Nelle pagine del vangelo secondo Matteo, Gesù definisce gli umani che si trovano nel bisogno e nella sofferenza “i miei fratelli, i minimi, i più piccoli”, rivelando altresì che ogni azione perpetrata con ciascuno di essi decide del rapporto con lui nel Regno di Dio: “Tutto quello che avete fatto a uno di questi miei fratelli, i più piccoli, l’avete fatto a me” (Mt 25,40). Quei fratelli di Gesù non sono ovviamente i cristiani, ma sono gli ultimi, i diversi, gli Altri, di tutte le epoche della storia e di tutti i luoghi del Mondo. Nello Specchio del mio fratello più in difficoltà, lì allora forse è possibile scorgere lo Sguardo di Dio.
La “paura dei fratelli”: allontanamento dl potenziale più profondo dell’umanità
I sentimenti ostili tra fratelli e sorelle devono essere molto più frequenti nell’infanzia di quanto possa osservare l’occhio cieco dell’adulto. (Sigmund Freud)

Perché allora avere paura dei nostri fratelli e sorelle umani quando, essi stessi, sono alla ricerca in noi di quella fonte di sostegno e nutrimento che per tutta la vita cerchiamo?

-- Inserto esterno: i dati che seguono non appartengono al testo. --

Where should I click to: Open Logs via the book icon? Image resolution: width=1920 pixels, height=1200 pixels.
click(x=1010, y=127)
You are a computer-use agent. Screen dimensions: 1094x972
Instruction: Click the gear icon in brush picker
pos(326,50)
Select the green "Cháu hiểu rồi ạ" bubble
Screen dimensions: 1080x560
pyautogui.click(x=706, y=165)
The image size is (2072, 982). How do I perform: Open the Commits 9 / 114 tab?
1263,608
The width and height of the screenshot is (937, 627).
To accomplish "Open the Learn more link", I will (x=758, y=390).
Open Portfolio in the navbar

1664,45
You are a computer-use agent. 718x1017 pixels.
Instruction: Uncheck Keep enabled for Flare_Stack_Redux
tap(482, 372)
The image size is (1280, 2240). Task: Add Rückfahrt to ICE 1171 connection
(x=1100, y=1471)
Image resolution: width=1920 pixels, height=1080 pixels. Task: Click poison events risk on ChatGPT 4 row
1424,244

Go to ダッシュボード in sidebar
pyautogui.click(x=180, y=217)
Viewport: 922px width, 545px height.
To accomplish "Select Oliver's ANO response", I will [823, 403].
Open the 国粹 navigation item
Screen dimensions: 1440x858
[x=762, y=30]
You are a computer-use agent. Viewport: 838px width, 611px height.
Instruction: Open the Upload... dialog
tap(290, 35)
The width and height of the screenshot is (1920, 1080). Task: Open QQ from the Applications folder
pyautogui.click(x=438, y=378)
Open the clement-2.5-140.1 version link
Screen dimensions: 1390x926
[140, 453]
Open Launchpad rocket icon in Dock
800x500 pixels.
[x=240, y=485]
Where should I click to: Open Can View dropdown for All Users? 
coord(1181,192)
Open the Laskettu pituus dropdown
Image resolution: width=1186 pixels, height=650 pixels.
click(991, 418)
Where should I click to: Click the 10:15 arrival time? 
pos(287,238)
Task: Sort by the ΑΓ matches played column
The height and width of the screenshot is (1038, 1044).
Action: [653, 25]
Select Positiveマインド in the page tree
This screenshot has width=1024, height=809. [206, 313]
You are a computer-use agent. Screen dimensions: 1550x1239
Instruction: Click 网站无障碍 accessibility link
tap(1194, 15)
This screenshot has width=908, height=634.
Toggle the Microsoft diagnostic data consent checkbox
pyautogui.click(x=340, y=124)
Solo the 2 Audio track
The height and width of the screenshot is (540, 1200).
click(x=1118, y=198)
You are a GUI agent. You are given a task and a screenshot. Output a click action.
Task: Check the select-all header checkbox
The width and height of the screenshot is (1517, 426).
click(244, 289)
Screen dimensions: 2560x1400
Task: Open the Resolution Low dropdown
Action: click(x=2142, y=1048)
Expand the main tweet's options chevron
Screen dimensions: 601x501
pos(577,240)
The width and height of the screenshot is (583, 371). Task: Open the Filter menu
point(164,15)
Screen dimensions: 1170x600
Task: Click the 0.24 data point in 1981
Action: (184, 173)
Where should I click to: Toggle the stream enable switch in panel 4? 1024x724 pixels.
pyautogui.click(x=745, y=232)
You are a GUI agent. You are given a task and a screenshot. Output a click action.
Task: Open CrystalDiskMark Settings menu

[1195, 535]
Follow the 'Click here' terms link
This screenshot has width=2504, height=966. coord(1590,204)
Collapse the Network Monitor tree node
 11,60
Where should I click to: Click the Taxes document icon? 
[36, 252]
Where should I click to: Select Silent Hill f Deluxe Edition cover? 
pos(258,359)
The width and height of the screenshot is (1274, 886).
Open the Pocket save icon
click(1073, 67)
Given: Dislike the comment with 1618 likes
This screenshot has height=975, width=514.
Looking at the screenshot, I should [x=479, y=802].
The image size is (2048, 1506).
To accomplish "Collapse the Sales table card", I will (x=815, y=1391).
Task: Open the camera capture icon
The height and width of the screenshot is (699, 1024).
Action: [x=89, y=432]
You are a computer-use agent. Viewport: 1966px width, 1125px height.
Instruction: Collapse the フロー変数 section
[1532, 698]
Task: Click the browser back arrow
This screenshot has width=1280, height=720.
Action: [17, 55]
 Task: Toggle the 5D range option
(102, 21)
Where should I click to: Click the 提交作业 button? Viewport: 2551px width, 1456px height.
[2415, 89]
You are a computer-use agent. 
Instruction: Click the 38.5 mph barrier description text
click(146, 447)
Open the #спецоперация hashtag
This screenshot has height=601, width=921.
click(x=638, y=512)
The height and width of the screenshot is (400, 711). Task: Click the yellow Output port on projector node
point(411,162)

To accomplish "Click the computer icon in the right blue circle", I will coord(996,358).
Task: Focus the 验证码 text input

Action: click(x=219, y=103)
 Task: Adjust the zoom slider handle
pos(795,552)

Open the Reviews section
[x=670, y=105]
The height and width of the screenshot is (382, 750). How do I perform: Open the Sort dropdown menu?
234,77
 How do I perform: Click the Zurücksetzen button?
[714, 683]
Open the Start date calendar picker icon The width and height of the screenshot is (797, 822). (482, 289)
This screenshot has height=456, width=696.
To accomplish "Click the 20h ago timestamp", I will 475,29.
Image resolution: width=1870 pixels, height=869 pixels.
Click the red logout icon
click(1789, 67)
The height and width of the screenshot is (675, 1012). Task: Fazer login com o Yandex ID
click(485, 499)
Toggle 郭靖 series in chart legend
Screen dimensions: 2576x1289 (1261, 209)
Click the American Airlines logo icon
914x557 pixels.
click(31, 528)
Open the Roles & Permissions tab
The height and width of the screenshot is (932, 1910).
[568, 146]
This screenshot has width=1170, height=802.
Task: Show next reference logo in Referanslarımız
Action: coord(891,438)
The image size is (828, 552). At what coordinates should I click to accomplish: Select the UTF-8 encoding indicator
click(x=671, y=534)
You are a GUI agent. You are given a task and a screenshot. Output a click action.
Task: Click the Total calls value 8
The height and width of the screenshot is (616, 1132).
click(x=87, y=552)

Il senso della paura e dell’invidia familisticamente proiettato sui gruppi diversi dal nostro, come potenziali accaparratori del seno materno e delle attenzioni protettive paterne, non fanno altro che allontanarci dal potenziale più profondo dell’umanità: quel senso di partecipazione ad un movimento infinito ed evolutivo, che supera lo spazio ed il tempo, nonché gli stati di coscienza di ognuno di Noi, che per qualcuno rappresenta la fonte più pura dell’Amore divino, mentre per altri è solo la concretizzazione del nostro Vero Essere, della nostra Essenza più Pura e del Senso del nostro Esistere.

L’Individuazione di ognuno di Noi passa attraverso questi processi per molti inevitabili: paura del Diverso, invidia del Diverso, Odio del Diverso, Amore del Diverso nell’Altro e in Me stesso…ogni volta che questo processo fallisce e porta a qualche forma di distruzione, perdiamo parti di Noi stessi ma soprattutto sostegno e nutrimento, fratelli e sorelle…
…pensiamoci allora sempre due volte prima di dirci e di dire agli altri: Io non ho bisogno di Te…chissà, forse stiamo rifiutando il nostro più intimo e caro fratello o sorella, la nostra ultima occasione per essere veramente e pienamente Esseri Umani!